⟨

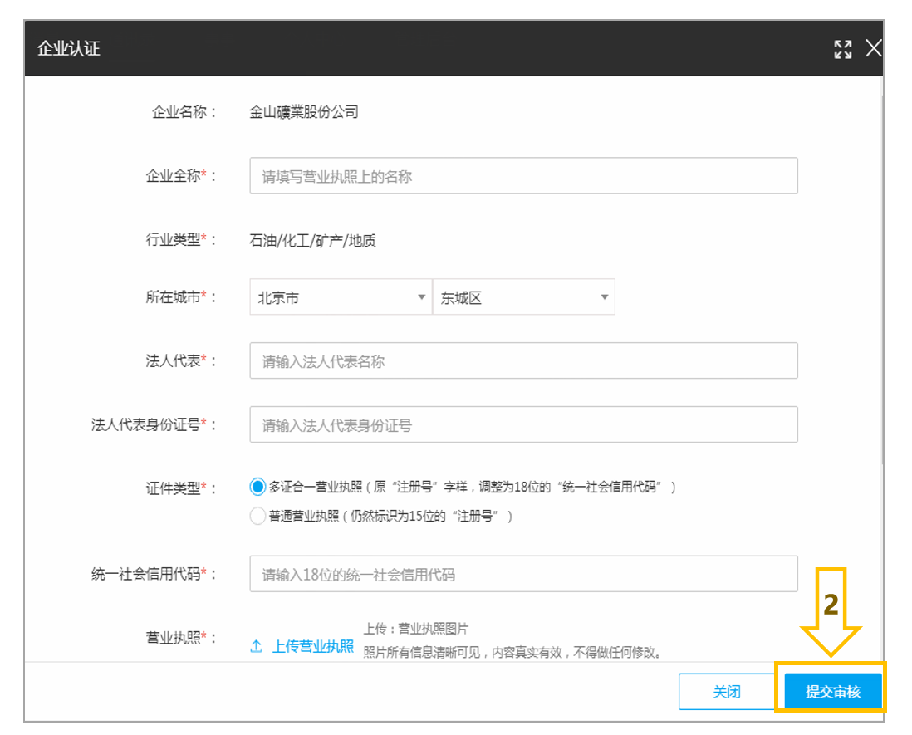This screenshot has height=735, width=912.
Task: Click the 法人代表身份证号 input field
Action: (x=523, y=424)
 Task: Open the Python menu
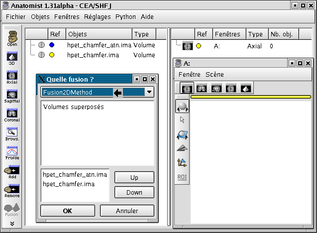pos(125,16)
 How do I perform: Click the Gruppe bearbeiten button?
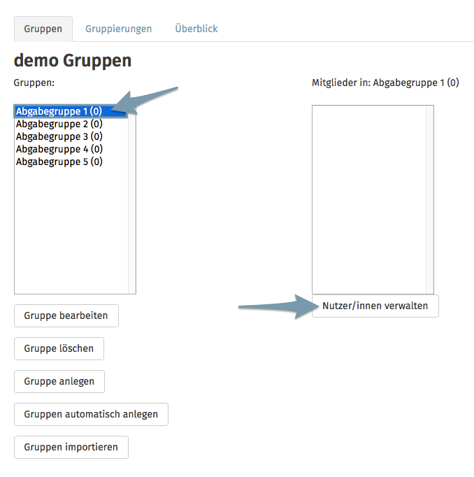pos(66,315)
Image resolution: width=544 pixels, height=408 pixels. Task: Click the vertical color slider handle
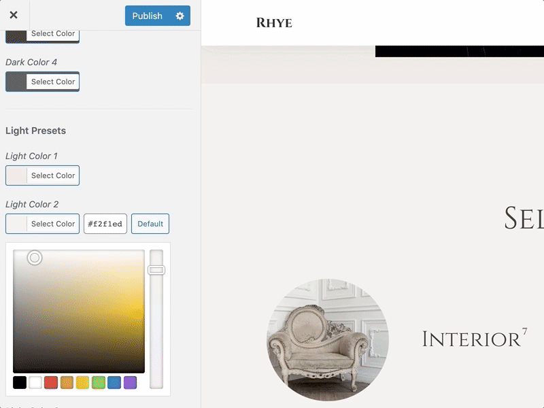pyautogui.click(x=156, y=270)
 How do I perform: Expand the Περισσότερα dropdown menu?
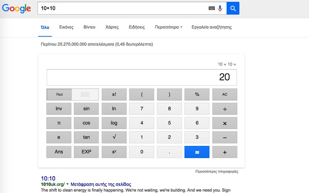168,27
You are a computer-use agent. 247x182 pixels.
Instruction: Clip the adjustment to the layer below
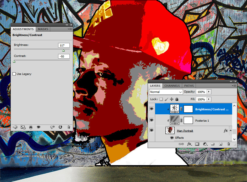[24, 127]

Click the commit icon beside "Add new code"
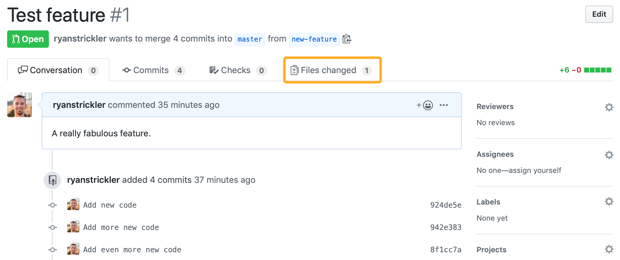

⟩

**WHAT YOU ARE ASKED TO DO**
Pick out each line of the items above that contains the string "Task", treating uppercase and lowercase letters as different.

**THE REPLY**
Task: Click the 法人代表身份证号 input field
 Task: Open the Python menu
Image resolution: width=544 pixels, height=408 pixels. Task: Click the vertical color slider handle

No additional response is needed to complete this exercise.